“Kenyon tends to be a very Eurocentric place academically, and bringing intellectuals who are seriously studying parts of the world other than Europe is something that I think can push Kenyon students to think about the world in new ways,” Muhammed Hansrod ’17, a religious studies and Asian studies major, said. In order to make Eastern culture more accessible to a Western audience, topnotch Persian poetry translator Richard Davis was brought to Kenyon. The Middle Eastern Students Association (MESA) and the South Asian Society cosponsored the event. Davis presented the work of notable medieval female Persian poets in Peirce Lounge on the evening of Monday, Feb. 10.
Davis, professor emeritus of Near Eastern languages at The Ohio State University, has had a lifelong love affair with poetry. “All my life I’ve been interested in poetry — I can’t remember a time when I wasn’t,” Davis said. “Obviously, you start with nursery rhymes and work your way up.” Over the last 40 years, he has made a name for himself as the leading Persian poetry translator in the U.S. Although Davis has retired from being a professor, he is still active in the world of translation. His current project is a comprehensive anthology of female Persian poets from the Middle Ages to the present. His keen interest in female Persian poets arises partly from their absence in most literary discussions. “Their voices have been silenced … obliterated by time and by indifference,” Davis said during his lecture.
Throughout the evening, Davis resurrected the voices of two distinct female Persian poets: Mahsati, a 12th-century poet, and Jahan Khatun, a 14th-century poet. Davis read poems by both women while emphasizing the motifs common throughout most Persian poetry: loss and longing. Wendy Singer, professor of history and advisor for the South Asian Society, also played a key role in bringing Davis to Kenyon. “When I talk about Kenyon to prospectives [speakers], I say we are a place that [can pack] a poetry reading on a Sunday night,” Singer said. The large crowd gathered in Peirce Lounge on Monday night for Davis proved Singer’s comment to be true.

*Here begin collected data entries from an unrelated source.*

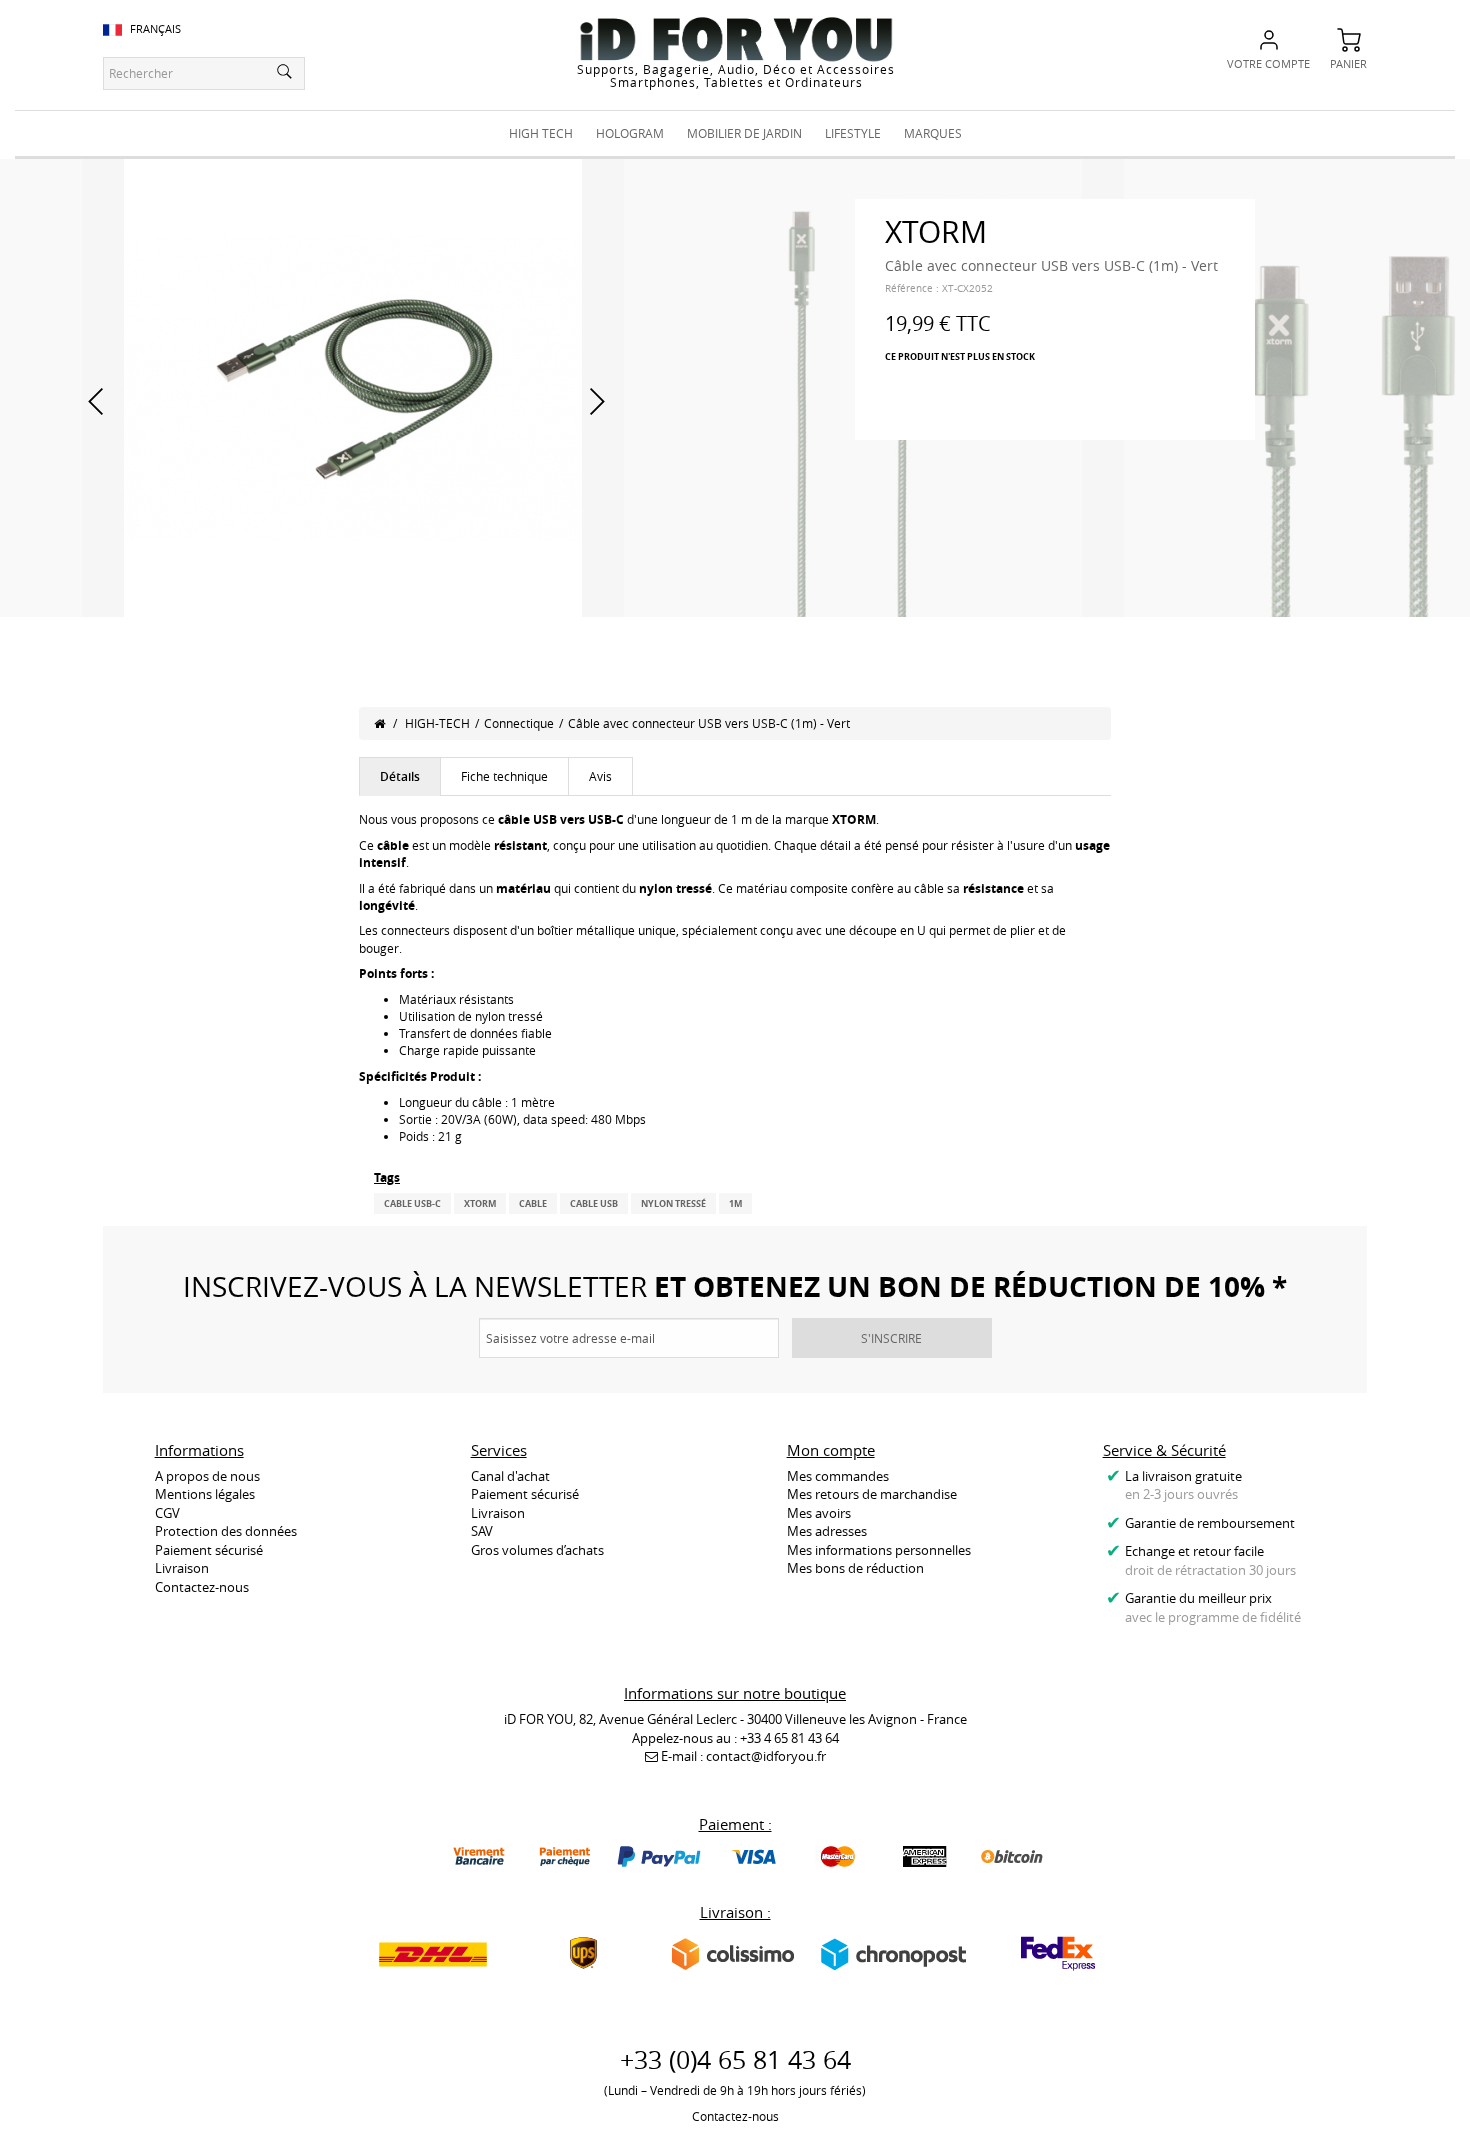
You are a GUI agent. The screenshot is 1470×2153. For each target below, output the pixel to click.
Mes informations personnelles (879, 1550)
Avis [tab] (600, 776)
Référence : (912, 288)
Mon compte (831, 1450)
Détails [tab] (400, 776)
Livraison (182, 1568)
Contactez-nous (202, 1587)
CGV (167, 1513)
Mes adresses (827, 1531)
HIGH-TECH (437, 723)
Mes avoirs (819, 1513)
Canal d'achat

When one of Singer’s history majors, Shariq Khan ’15, came to her for advice about a Persian translation project for his senior comps, she put him in contact with Davis. Khan’s time abroad last year at the School for Oriental and African Studies in London sparked his interest in this project. Singer contacted Davis, hoping he would be able to recommend a mentor for Khan, but she did not expect Davis to volunteer his own services. A globalization grant from the Office of the Provost funded the collaboration between the two that allowed Khan to travel to and from Columbus once a week to meet with Davis.
The opportunity to work with Davis has been a rewarding experience for Khan, who has a great interest in Persian translations. “The project was originally to translate a 13th century poem in Persian by a poet named Amir Kushrow who lived in India,” Khan said. “I’ve been working on this with him for about six months now, it’s a long poem, about 4,000 verses … We are only translating a part of it.” During the weekly sessions, Khan and Davis discuss both the literal translation from Persian to English and the final translation of the poetic style. “I feel this was a sort of a masterapprentice relationship where he tried to give me his own craft which I could not learn from a book,” Khan said. Honoring the work Davis and Khan did together, Khan introduced the translator at the event.
Other translators, such as 17th-century translator and poet John Dryden, and Davis’s own work as a poet, have heavily influenced Davis’s perspective on the craft of translation. “Dryden said that only a poet can translate poetry, and I’m not sure that’s true,” Davis said. “But if you write your own poetry … translating the work of another poet [is like] you’re speaking to a mind that in some way works like yours … If you’re going to translate poetry, there must be a meeting of minds.” That meeting of minds is not always an exact art. According to Davis, “All translations are failures, but you get better at it.”